_GOAL_:
Reproduce the rows below, swapping "Viewport" for "Display area" wherever it occurs and leaving everything else unchanged.

_THE RECORDS_:
+--

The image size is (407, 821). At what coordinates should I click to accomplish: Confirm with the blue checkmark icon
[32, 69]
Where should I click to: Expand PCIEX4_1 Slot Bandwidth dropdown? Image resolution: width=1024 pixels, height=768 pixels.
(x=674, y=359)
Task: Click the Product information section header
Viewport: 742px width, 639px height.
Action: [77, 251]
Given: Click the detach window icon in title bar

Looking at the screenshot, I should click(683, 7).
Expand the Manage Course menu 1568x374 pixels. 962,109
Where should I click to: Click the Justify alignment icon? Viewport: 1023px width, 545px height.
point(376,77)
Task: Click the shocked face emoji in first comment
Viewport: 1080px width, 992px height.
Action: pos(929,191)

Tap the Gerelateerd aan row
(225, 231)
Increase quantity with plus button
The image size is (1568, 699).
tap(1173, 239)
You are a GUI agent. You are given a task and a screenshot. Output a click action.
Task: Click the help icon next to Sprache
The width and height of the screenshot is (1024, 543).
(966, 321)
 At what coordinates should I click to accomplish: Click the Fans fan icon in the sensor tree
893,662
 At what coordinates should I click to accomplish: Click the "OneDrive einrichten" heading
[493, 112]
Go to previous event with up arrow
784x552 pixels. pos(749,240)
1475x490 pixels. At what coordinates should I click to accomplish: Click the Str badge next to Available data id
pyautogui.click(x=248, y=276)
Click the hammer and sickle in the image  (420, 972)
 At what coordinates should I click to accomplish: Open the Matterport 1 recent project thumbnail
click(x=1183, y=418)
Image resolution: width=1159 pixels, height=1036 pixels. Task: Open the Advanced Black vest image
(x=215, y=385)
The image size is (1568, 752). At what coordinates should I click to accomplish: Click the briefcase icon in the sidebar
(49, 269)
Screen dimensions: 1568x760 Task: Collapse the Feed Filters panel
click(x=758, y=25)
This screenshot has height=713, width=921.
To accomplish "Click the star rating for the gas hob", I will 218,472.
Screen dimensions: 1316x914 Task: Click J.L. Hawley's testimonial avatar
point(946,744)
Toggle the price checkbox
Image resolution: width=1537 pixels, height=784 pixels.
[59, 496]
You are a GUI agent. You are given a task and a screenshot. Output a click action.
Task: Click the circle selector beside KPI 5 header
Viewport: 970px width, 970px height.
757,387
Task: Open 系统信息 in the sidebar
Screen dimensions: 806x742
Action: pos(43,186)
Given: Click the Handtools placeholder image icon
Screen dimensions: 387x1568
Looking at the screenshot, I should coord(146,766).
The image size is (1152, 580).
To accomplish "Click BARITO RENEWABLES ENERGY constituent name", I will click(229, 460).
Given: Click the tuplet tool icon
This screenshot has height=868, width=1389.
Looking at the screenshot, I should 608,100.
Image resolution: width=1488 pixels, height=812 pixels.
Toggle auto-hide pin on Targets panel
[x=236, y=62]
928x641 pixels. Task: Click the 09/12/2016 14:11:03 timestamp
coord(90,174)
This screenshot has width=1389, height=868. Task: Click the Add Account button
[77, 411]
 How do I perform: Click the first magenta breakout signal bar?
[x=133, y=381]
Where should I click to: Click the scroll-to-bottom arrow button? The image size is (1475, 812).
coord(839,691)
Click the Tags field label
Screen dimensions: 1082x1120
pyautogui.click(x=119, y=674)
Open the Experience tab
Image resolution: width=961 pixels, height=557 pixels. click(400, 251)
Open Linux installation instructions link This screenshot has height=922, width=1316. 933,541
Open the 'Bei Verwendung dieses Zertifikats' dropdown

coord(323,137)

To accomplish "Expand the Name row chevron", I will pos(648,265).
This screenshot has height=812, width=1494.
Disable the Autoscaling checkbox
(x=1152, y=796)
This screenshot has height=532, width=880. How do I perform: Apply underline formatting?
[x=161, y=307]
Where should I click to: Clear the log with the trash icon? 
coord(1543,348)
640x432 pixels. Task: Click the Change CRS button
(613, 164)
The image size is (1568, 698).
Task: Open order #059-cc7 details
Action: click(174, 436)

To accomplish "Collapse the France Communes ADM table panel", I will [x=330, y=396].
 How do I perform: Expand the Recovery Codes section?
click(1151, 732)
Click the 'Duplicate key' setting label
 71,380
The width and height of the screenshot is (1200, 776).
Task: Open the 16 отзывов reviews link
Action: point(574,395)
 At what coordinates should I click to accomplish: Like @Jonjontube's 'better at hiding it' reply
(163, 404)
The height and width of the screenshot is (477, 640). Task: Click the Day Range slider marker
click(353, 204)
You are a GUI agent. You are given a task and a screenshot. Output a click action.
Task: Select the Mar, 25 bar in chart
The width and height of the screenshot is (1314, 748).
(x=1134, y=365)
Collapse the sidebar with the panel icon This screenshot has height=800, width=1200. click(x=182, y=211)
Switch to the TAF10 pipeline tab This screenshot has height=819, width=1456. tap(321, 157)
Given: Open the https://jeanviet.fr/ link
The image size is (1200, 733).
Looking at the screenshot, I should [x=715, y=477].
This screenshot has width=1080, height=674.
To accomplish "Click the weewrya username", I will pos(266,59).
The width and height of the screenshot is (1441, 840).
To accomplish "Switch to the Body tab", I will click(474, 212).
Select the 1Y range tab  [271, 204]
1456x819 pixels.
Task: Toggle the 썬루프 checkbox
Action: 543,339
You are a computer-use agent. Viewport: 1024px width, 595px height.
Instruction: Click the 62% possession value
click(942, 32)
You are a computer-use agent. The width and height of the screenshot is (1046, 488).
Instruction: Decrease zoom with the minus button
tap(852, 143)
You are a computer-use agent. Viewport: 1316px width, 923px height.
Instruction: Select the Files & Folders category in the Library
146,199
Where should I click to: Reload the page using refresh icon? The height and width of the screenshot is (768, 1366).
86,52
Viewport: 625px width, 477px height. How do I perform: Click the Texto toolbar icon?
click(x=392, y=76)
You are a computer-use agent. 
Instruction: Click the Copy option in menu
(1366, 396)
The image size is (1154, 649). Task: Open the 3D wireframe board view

+--

_COMPLETE OUTPUT_:
The image size is (407, 821). At what coordinates should I click to accomplish: Confirm with the blue checkmark icon
[32, 69]
Where should I click to: Expand PCIEX4_1 Slot Bandwidth dropdown? Image resolution: width=1024 pixels, height=768 pixels.
(x=674, y=359)
Task: Click the Product information section header
Display area: 742px width, 639px height.
Action: [77, 251]
Given: Click the detach window icon in title bar

Looking at the screenshot, I should click(683, 7).
Expand the Manage Course menu 1568x374 pixels. 962,109
Where should I click to: Click the Justify alignment icon? Display area: 1023px width, 545px height.
point(376,77)
Task: Click the shocked face emoji in first comment
Display area: 1080px width, 992px height.
Action: pos(929,191)

Tap the Gerelateerd aan row
(225, 231)
Increase quantity with plus button
The image size is (1568, 699).
tap(1173, 239)
You are a GUI agent. You are given a task and a screenshot. Output a click action.
Task: Click the help icon next to Sprache
The width and height of the screenshot is (1024, 543).
(966, 321)
 At what coordinates should I click to accomplish: Click the Fans fan icon in the sensor tree
893,662
 At what coordinates should I click to accomplish: Click the "OneDrive einrichten" heading
[493, 112]
Go to previous event with up arrow
784x552 pixels. pos(749,240)
1475x490 pixels. At what coordinates should I click to accomplish: Click the Str badge next to Available data id
pyautogui.click(x=248, y=276)
Click the hammer and sickle in the image  (420, 972)
 At what coordinates should I click to accomplish: Open the Matterport 1 recent project thumbnail
click(x=1183, y=418)
Image resolution: width=1159 pixels, height=1036 pixels. Task: Open the Advanced Black vest image
(x=215, y=385)
The image size is (1568, 752). At what coordinates should I click to accomplish: Click the briefcase icon in the sidebar
(49, 269)
Screen dimensions: 1568x760 Task: Collapse the Feed Filters panel
click(x=758, y=25)
This screenshot has height=713, width=921.
To accomplish "Click the star rating for the gas hob", I will 218,472.
Screen dimensions: 1316x914 Task: Click J.L. Hawley's testimonial avatar
point(946,744)
Toggle the price checkbox
Image resolution: width=1537 pixels, height=784 pixels.
[59, 496]
You are a GUI agent. You are given a task and a screenshot. Output a click action.
Task: Click the circle selector beside KPI 5 header
Display area: 970px width, 970px height.
757,387
Task: Open 系统信息 in the sidebar
Screen dimensions: 806x742
Action: pos(43,186)
Given: Click the Handtools placeholder image icon
Screen dimensions: 387x1568
Looking at the screenshot, I should coord(146,766).
The image size is (1152, 580).
To accomplish "Click BARITO RENEWABLES ENERGY constituent name", I will click(229, 460).
Given: Click the tuplet tool icon
This screenshot has height=868, width=1389.
Looking at the screenshot, I should 608,100.
Image resolution: width=1488 pixels, height=812 pixels.
Toggle auto-hide pin on Targets panel
[x=236, y=62]
928x641 pixels. Task: Click the 09/12/2016 14:11:03 timestamp
coord(90,174)
This screenshot has width=1389, height=868. Task: Click the Add Account button
[77, 411]
 How do I perform: Click the first magenta breakout signal bar?
[x=133, y=381]
Where should I click to: Click the scroll-to-bottom arrow button? The image size is (1475, 812).
coord(839,691)
Click the Tags field label
Screen dimensions: 1082x1120
pyautogui.click(x=119, y=674)
Open the Experience tab
Image resolution: width=961 pixels, height=557 pixels. click(400, 251)
Open Linux installation instructions link This screenshot has height=922, width=1316. 933,541
Open the 'Bei Verwendung dieses Zertifikats' dropdown

coord(323,137)

To accomplish "Expand the Name row chevron", I will pos(648,265).
This screenshot has height=812, width=1494.
Disable the Autoscaling checkbox
(x=1152, y=796)
This screenshot has height=532, width=880. How do I perform: Apply underline formatting?
[x=161, y=307]
Where should I click to: Clear the log with the trash icon? 
coord(1543,348)
640x432 pixels. Task: Click the Change CRS button
(613, 164)
The image size is (1568, 698).
Task: Open order #059-cc7 details
Action: click(174, 436)

To accomplish "Collapse the France Communes ADM table panel", I will [x=330, y=396].
 How do I perform: Expand the Recovery Codes section?
click(1151, 732)
Click the 'Duplicate key' setting label
 71,380
The width and height of the screenshot is (1200, 776).
Task: Open the 16 отзывов reviews link
Action: point(574,395)
 At what coordinates should I click to accomplish: Like @Jonjontube's 'better at hiding it' reply
(163, 404)
The height and width of the screenshot is (477, 640). Task: Click the Day Range slider marker
click(353, 204)
You are a GUI agent. You are given a task and a screenshot. Output a click action.
Task: Select the Mar, 25 bar in chart
The width and height of the screenshot is (1314, 748).
(x=1134, y=365)
Collapse the sidebar with the panel icon This screenshot has height=800, width=1200. click(x=182, y=211)
Switch to the TAF10 pipeline tab This screenshot has height=819, width=1456. tap(321, 157)
Given: Open the https://jeanviet.fr/ link
The image size is (1200, 733).
Looking at the screenshot, I should [x=715, y=477].
This screenshot has width=1080, height=674.
To accomplish "Click the weewrya username", I will pos(266,59).
The width and height of the screenshot is (1441, 840).
To accomplish "Switch to the Body tab", I will click(474, 212).
Select the 1Y range tab  [271, 204]
1456x819 pixels.
Task: Toggle the 썬루프 checkbox
Action: 543,339
You are a computer-use agent. Display area: 1024px width, 595px height.
Instruction: Click the 62% possession value
click(942, 32)
You are a computer-use agent. The width and height of the screenshot is (1046, 488).
Instruction: Decrease zoom with the minus button
tap(852, 143)
You are a computer-use agent. Display area: 1316px width, 923px height.
Instruction: Select the Files & Folders category in the Library
146,199
Where should I click to: Reload the page using refresh icon? The height and width of the screenshot is (768, 1366).
86,52
Display area: 625px width, 477px height. How do I perform: Click the Texto toolbar icon?
click(x=392, y=76)
You are a computer-use agent. 
Instruction: Click the Copy option in menu
(1366, 396)
The image size is (1154, 649). Task: Open the 3D wireframe board view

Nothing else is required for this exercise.